Ramos virou alvo da cobrança da classe artística sobre a situação da pandemia no Amazonas. Mas o silêncio, na avaliação do professor de Ciências Sociais, acomete a toda classe política.

“Minha impressão é a de que ou não sabem o que fazer ou estão fazendo algo muito grave na surdina. O Marcelo Ramos estava dedicado às articulações para se tornar presidente da Câmara. A bancada amazonense, bolsonarista, deve estar tendo dificuldade para traduzir as barbaridades presidenciais em vantagens eleitorais. Zé Ricardo, o único desalinhado, parece não ter muito a dizer. Infelizmente, à direita e à esquerda o que temos é um vazio de alternativas”, declarou.
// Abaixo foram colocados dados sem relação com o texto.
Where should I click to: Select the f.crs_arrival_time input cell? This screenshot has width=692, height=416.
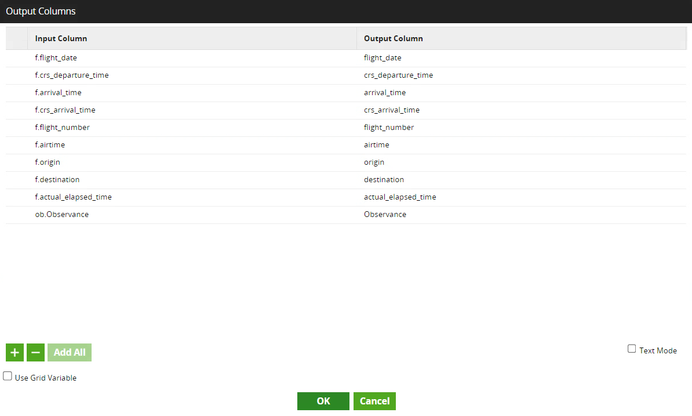tap(65, 110)
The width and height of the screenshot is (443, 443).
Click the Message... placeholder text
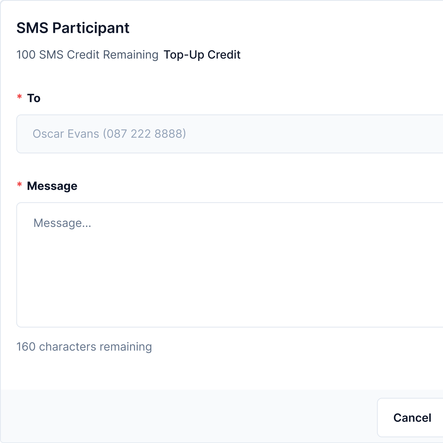(x=62, y=223)
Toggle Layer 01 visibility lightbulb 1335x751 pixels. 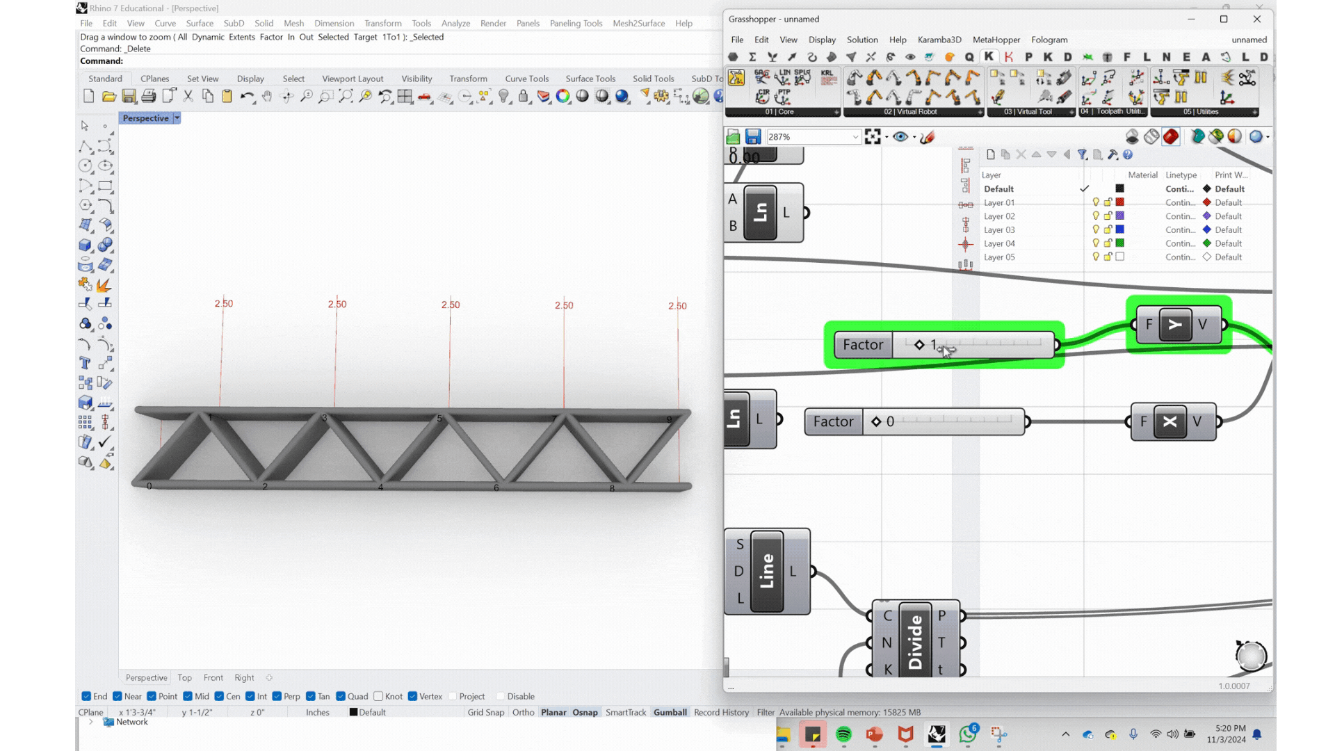[x=1096, y=202]

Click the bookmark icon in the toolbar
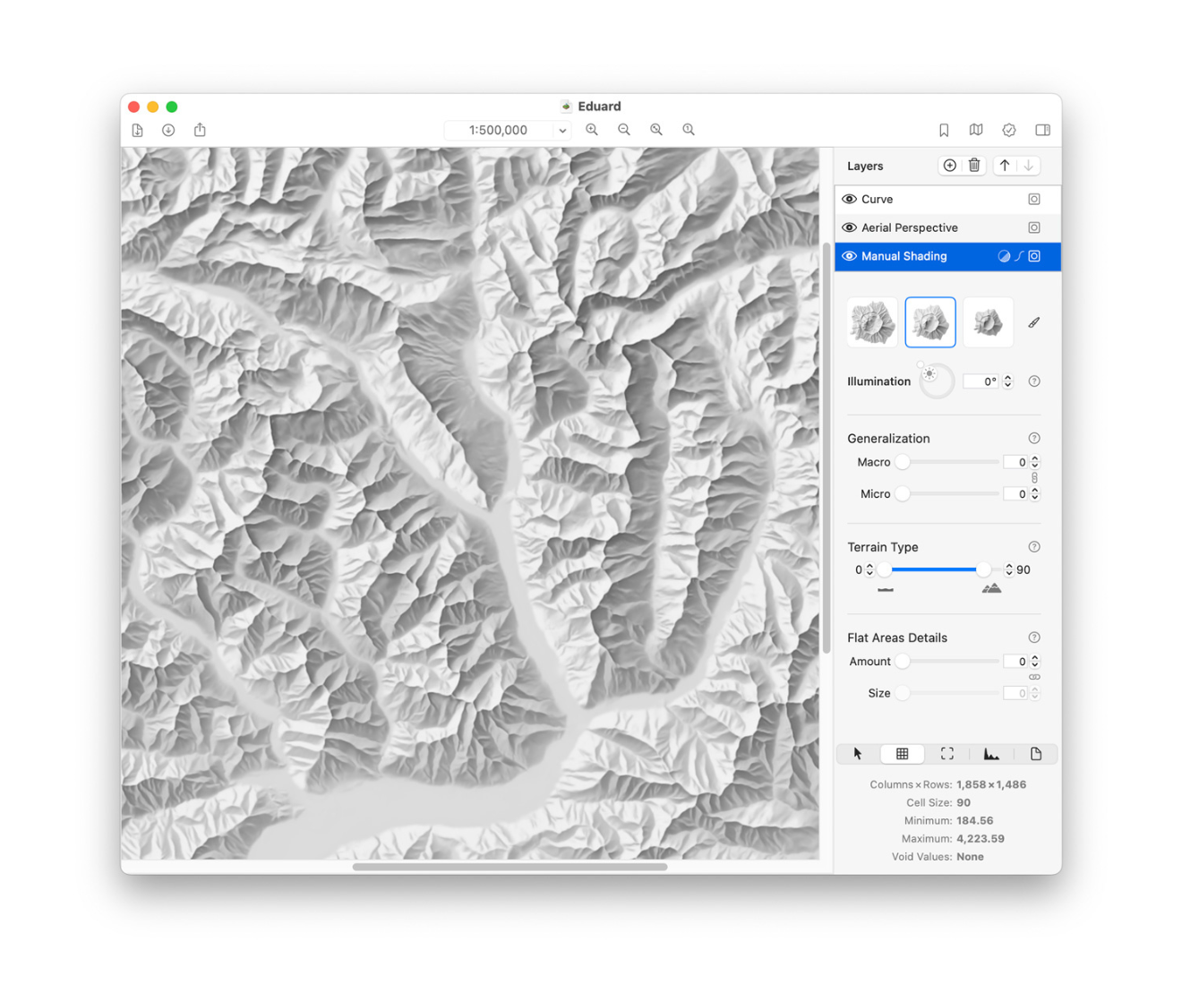[x=944, y=130]
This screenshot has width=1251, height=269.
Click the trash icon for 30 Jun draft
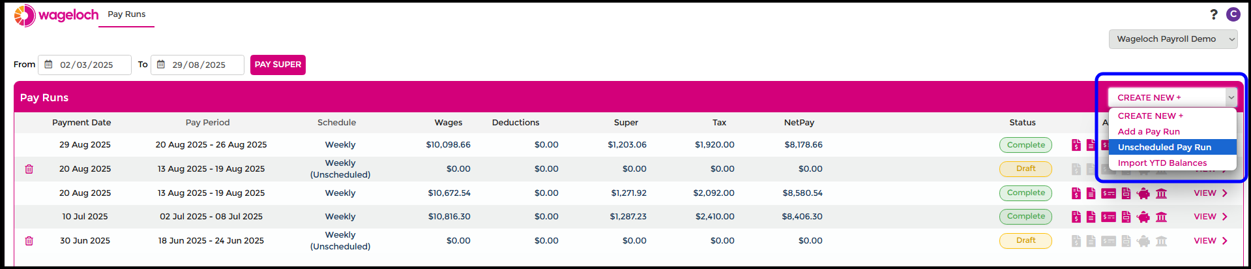click(29, 241)
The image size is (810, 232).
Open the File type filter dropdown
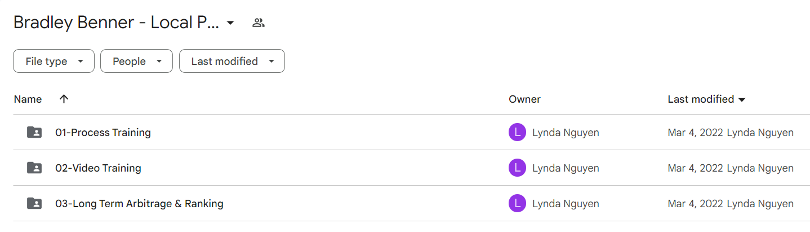[x=54, y=61]
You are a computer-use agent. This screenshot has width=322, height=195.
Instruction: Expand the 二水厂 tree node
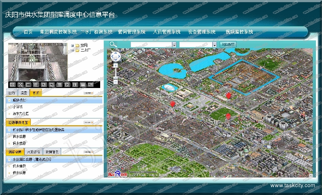pos(73,50)
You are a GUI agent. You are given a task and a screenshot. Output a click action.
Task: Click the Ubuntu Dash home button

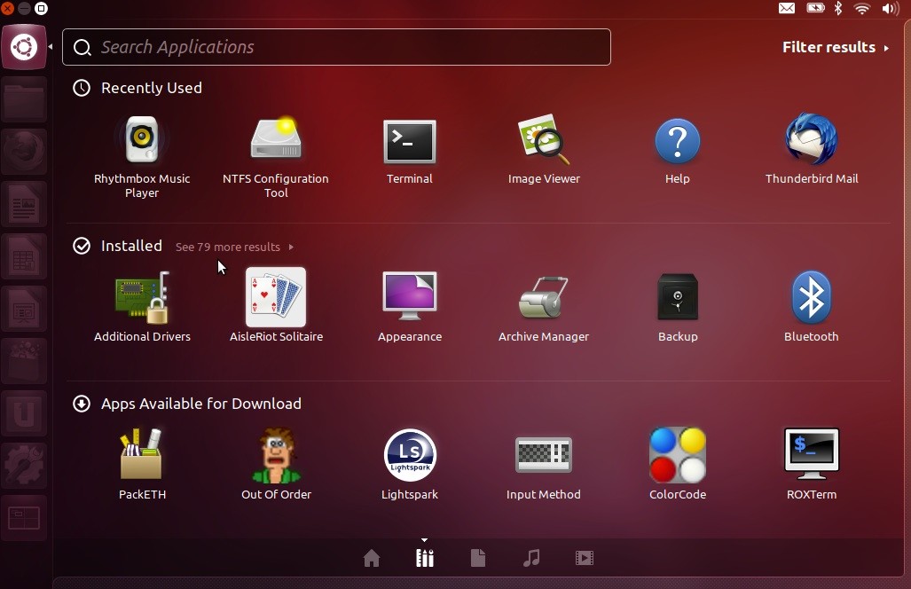(24, 47)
Para Seráfico, os acontecimentos e as posturas políticas adotadas por ação ou omissão neste momento deveriam ser usadas para que a população perceba a que interesses servem os políticos eleitos para representá-los.

“O máximo que se vê entre os que se dispõem a representar o povo ou os Estados e entre os que governam municípios e Estados é a pretensão de serem bons gerentes de linhas de produção bem estabelecidas. Não há nenhuma questionamento sobre para que e para quem governar. Eles têm a imaginação de uma planilha. Uma planilha na mão e nenhuma ideia na cabeça. Um deserto”, disse.

MP da Grilagem

Artistas e MPF criam constrangimento para o deputado federal Marcelo Ramos (PL), há cerca de uma semana, ao questionar num vídeo que circulou na mídia e redes sociais as consequências da MP da Grilagem e o andamento dela enquanto os efeitos imediatos da pandemia assolam a população.
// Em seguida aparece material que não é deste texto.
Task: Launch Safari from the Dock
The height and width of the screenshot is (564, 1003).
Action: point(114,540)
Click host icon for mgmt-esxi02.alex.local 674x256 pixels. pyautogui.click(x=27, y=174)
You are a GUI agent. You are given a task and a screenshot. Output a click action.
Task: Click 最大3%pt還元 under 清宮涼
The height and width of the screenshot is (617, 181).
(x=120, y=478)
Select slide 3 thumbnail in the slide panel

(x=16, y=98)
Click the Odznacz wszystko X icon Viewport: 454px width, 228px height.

No vídeo, os artistas colocaram em evidência o caos no sistema de saúde e funerário que atinge os amazonenses.

Em resposta, Ramos fez um vídeo. Nele, o deputado disse atender o estado do Amazonas com emendas, que foi o primeiro a falar sobre a “carnificina” que ocorrerá se a pandemia chegar às aldeias e desqualificou o apelo dos artistas, convidando-os a ler a matéria a debater com ele publicamente.

O deputado chamou ainda os artistas, alguns respeitados internacionalmente como intelectuais, de “covardes” por usarem imagens do sofrimento das famílias dos amazonenses, gente que ele “conhece de perto”.
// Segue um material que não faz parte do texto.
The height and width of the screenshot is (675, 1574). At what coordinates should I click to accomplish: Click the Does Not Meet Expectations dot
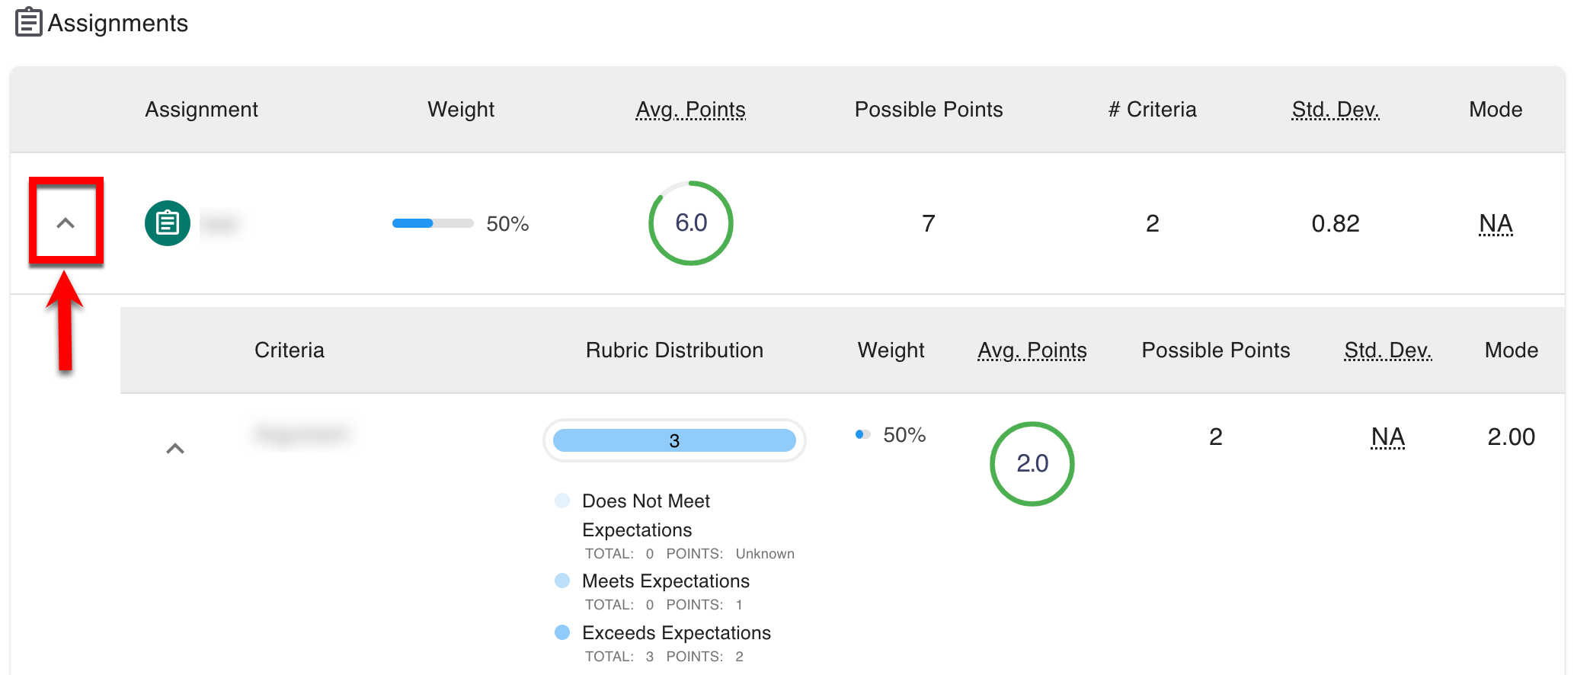[x=562, y=501]
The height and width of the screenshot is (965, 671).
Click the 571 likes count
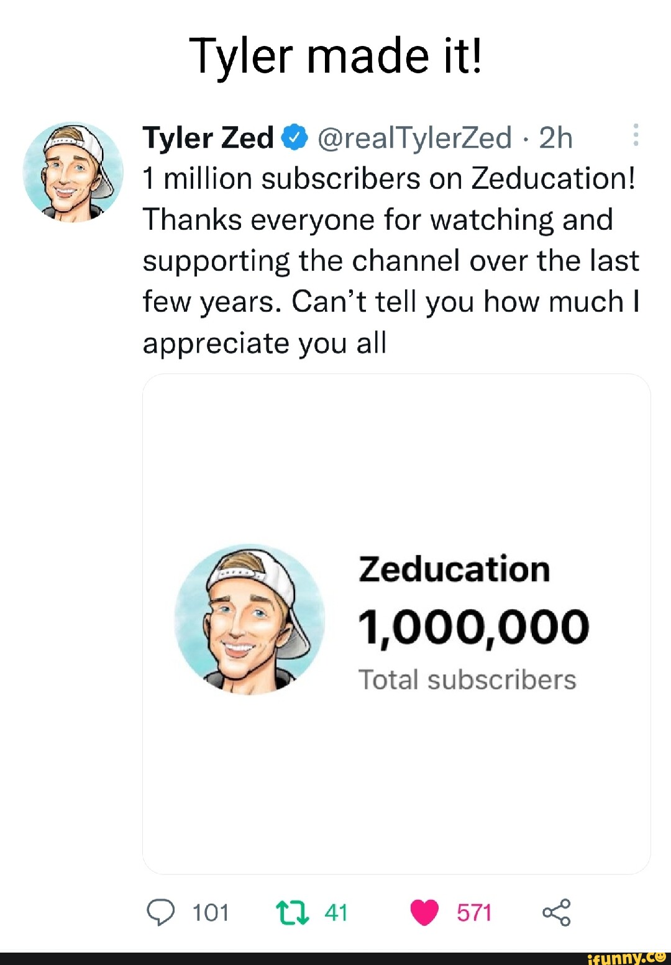[474, 913]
O deputado afirmou que os artistas conhecem a Amazônia da perspectiva do “conforto dos apartamentos deles”, a partir da internet ou em visitas a passeio.

No dia seguinte ao vídeo resposta do deputado, o MPF (Ministério Público Federal), emitiu uma nota técnica assinada por vários procuradores alertando que aprovação apressada da matéria relatada por Ramos poderia incentivar o aumento de crimes ambientais na Amazônia.

Depois veio a público, o vídeo da reunião do presidente Bolsonaro com ministros em que o ministro do meio Ambiente, Ricardo Sales, propõe usar a ocupação da imprensa com a pandemia para “passar a boaiada” na área ambiental.

Alegando que o governo tentava alterar o projeto, Ramos retirou o mesmo de pauta, na sequência dos acontecimentos.

Outro lado

Procurador pela reportagem para comentar o assunto, o deputado Marcelo Ramos disse que subiu o tom no vídeo com os artistas pelo uso da imagem do sofrimento dos amazonenses num assunto que não tinha ligação com a pandemia. Para o deputado, destemperado foi a “exploração do sofrimento dos amazonenses” no vídeo.

“Isso merecia uma resposta e só não fica do meu lado quem não é amazonense”, disse.

O parlamentar lamentou a opinião do sociólogo sobre ele. “Virou modinha ficar apoiando essa postura de artistas. Acho que meu amigo Marcelo Seráfico, por quem tenho muito respeito, foi por este caminho”, afirmou o deputado.